Oh another thing... the exit end of the tub is slightly narrower than the entry


----------



## h3lman (Jan 9, 2010)

Correction to the above. I had a couple of settings wrong in archer's advantage. After correcting it the estimate for arrow speed is 257.60fps and thats pretty damn close for a $1.85 Chronograph don't you think ?


----------



## Veni Vidi Vici (Jan 23, 2011)

Yes, a different number of turns would have an effect. But based on your AA results things look good. Your crossover points are definitely getting picked up correctly. If you get a chance to shoot through a real Chrono, you can then adjust your distance value in Coil Chrono so that the results match. That will be your "effective coil distance", and you will have essentially calibrated your system.

The narrower exit should result in a stronger signal for equivalent number of turns, so that helps explain your signal.


----------



## SDHockin (Aug 30, 2011)

Still no luck! reloaded the program, rewired, retried, No luck, Still reads a value even though nothing has passed thru it, anyone have anymore suggestions?


----------



## Veni Vidi Vici (Jan 23, 2011)

SDHockin: Any chance you are near a source of electrical interference? Fluorescent lights, invisible dog fence...?


----------



## SDHockin (Aug 30, 2011)

Fluorescent light,s in the shop I work at, They are actually High pressure sodium, But they are 22 feet above the floor, Still causing an interference maybe? 
Shooting in my office thinking wire to the chrono was too long, with lights off too!(during the day of course)!Thanks,


----------



## Veni Vidi Vici (Jan 23, 2011)

SDHockin said:


> Fluorescent light,s in the shop I work at, They are actually High pressure sodium, But they are 22 feet above the floor, Still causing an interference maybe?
> Shooting in my office thinking wire to the chrono was too long, with lights off too!(during the day of course)!Thanks,


I notice you have the "Set Thresholds from Current Recorded File" box checked. The quick start instructions here http://www.archerytalk.com/vb/showthread.php?t=1485256 say to leave it unchecked. Have you tried this? Looks like your thresholds are being set to trip on system noise. The first 3 steps in the quick start guide are where the software grabs a short sample of your system's noise and sets the the thresholds.

If you want to record a shot using audacity, I'd be happy to take a look at it.


----------



## Veni Vidi Vici (Jan 23, 2011)

Looking at your graph again, you are definitely triggering on noise. Change your threshold percentage to positive 40 and select Set Thresholds again. With no shot, you want the red lines on the graph to be above and below all of the system noise. 

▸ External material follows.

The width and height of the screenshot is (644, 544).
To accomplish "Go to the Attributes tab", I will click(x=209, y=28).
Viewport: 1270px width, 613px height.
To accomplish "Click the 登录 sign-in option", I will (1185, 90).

I think going through the quick start guide should fix it for you as well.


----------



## SDHockin (Aug 30, 2011)

Thanks, I'll try again tonight.


----------



## vern-the-brute (May 31, 2011)

i finally got a chance to try mine. first i tried to magnetize my field point by rubbing it with a magnet, never could get it to pick up any thing but it did move a compass so i thought it might be good enough. after adjusting the settings on the program i got two good shots that seemed reasonable(i haven't shot it through a "real" one). when my son tried his bow the graph seemed upside down and after repeated shots from both our bows kept getting different reading and errors.any ideas?


----------



## Veni Vidi Vici (Jan 23, 2011)

Sounds like you rubbed it with a magnet again but with the magnet poles reversed. That would make the graph upside down from the previous time. Also, impacts can cause the magnetism to be removed. Try marking your magnet so you always hold it the same way, and always stroke it on the field point from nock to tip. Do this every few shots and see what happens.

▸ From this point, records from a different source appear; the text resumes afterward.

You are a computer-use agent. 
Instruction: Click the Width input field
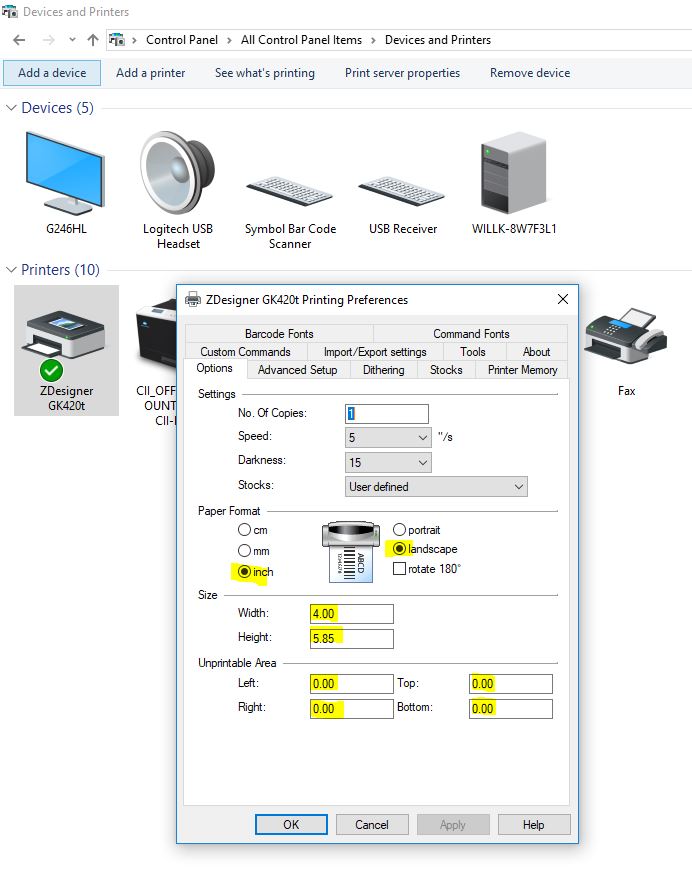[350, 614]
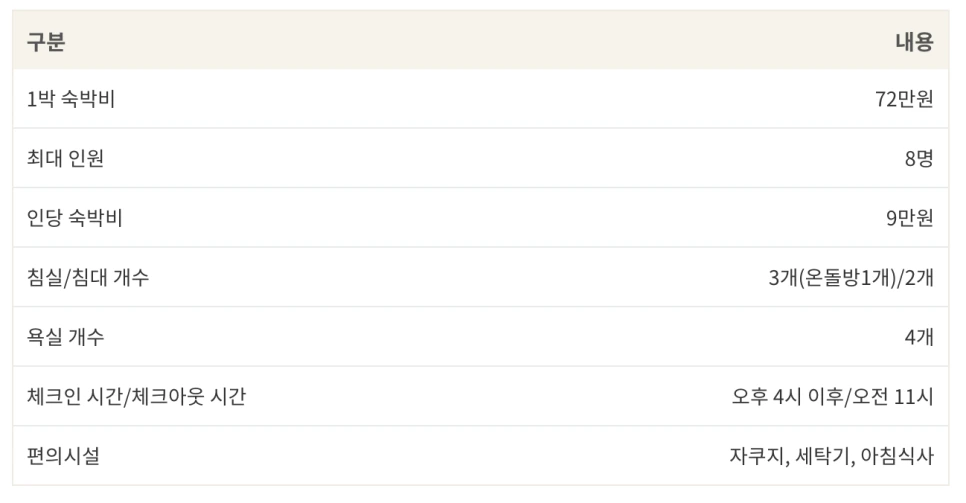The image size is (966, 503).
Task: Click the 구분 column header
Action: click(x=46, y=41)
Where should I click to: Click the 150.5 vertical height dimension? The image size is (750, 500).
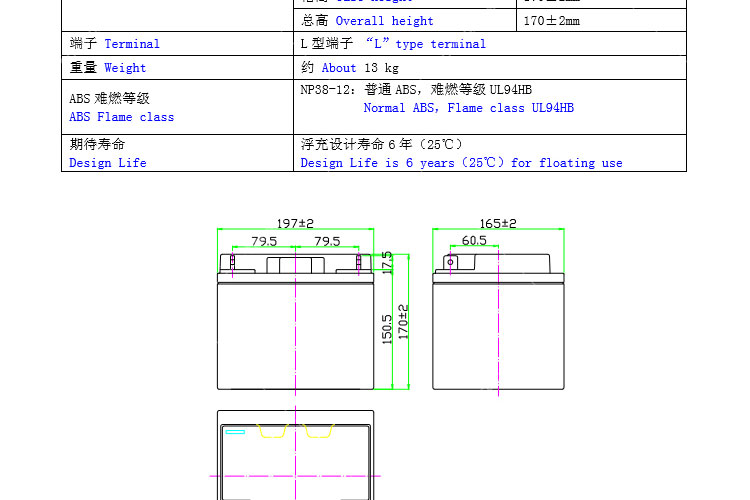(x=387, y=330)
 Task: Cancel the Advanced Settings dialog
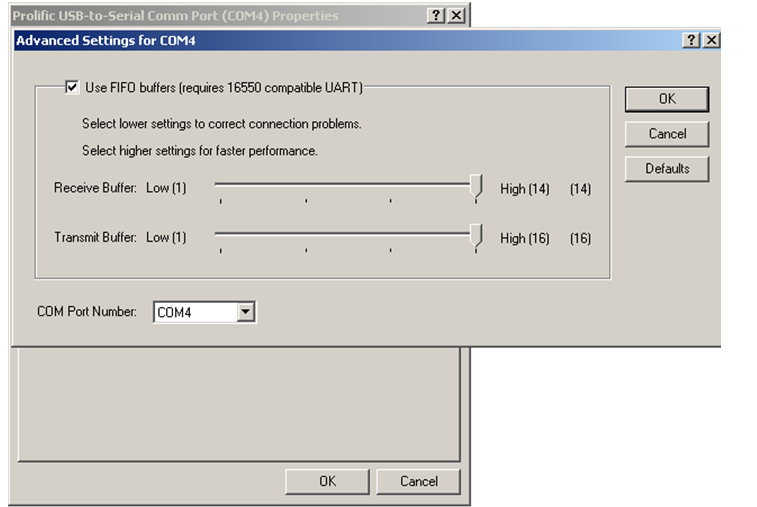(666, 134)
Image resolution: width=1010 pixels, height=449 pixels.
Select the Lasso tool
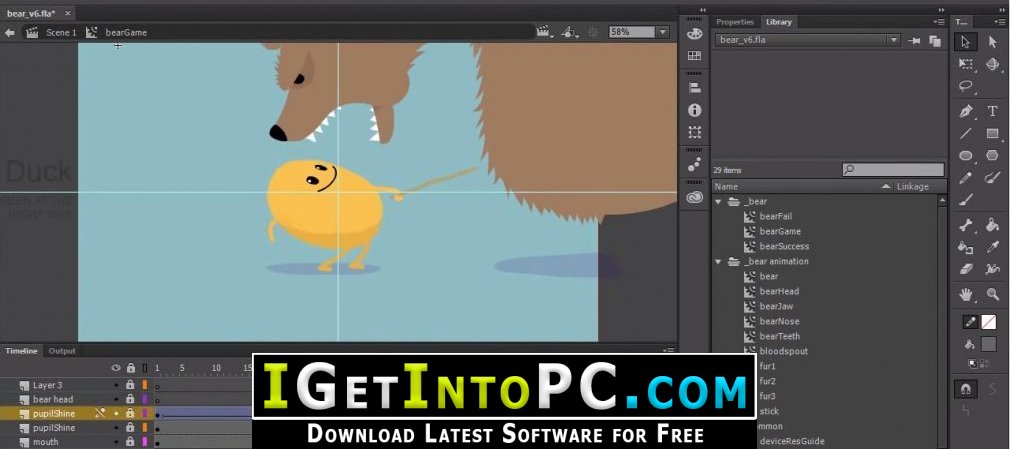pos(966,87)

It doesn't matter if the graph gets turned upside down; the software doesn't care. But if you are not rubbing consistently, you may be magnetizing then de-magnetizing the field point.


----------



## clutchjunkie (May 25, 2012)

So, has anyone done this using an arduino or other microcontroller? Seeing this gives me some ideas, I am thinking of going portable and maybe even bow mounted. Also, is there a reason for going with coils instead of light or I/r sensors?


----------



## beerman6 (Nov 12, 2011)

Hi all got a quick question, I USED ONLY;40 WRAPs aroound a 8" concrete forming tube will this still work


----------



## Veni Vidi Vici (Jan 23, 2011)

beerman6 said:


> Hi all got a quick question, I USED ONLY;40 WRAPs aroound a 8" concrete forming tube will this still work


Yes it should.


----------



## Veni Vidi Vici (Jan 23, 2011)

clutchjunkie said:


> So, has anyone done this using an arduino or other microcontroller? Seeing this gives me some ideas, I am thinking of going portable and maybe even bow mounted. Also, is there a reason for going with coils instead of light or I/r sensors?


I went with a coil because of the materials I had on hand and because I could use Audacity to read the wave. Of course, the coils get away from the lighting issues present in standard Chrono as well.


----------



## vern-the-brute (May 31, 2011)

an idea occurred to me today, tell me what you think. from what I know(just a little) an electric guitar pickup is a magnet with a coil wrapped around it and the strings vibrating over the pole pieces make the signal. would it work to make the the chrono the same way? i'm thinking maybe using coffee cans or cookie tins wrapped with coils and a magnet attached to each. this way the field point wouldn't need to be magnetized. they even make hum canceling pickups (humbuckers) which is two single coil pickups each wound the opposite direction with each one magnetized with poles opposite. I'd try it but i want to make sure i'm not overlooking or misunderstanding something.


----------



## Veni Vidi Vici (Jan 23, 2011)

vern-the-brute said:


> an idea occurred to me today, tell me what you think. from what I know(just a little) an electric guitar pickup is a magnet with a coil wrapped around it and the strings vibrating over the pole pieces make the signal. would it work to make the the chrono the same way? i'm thinking maybe using coffee cans or cookie tins wrapped with coils and a magnet attached to each. this way the field point wouldn't need to be magnetized. they even make hum canceling pickups (humbuckers) which is two single coil pickups each wound the opposite direction with each one magnetized with poles opposite. I'd try it but i want to make sure i'm not overlooking or misunderstanding something.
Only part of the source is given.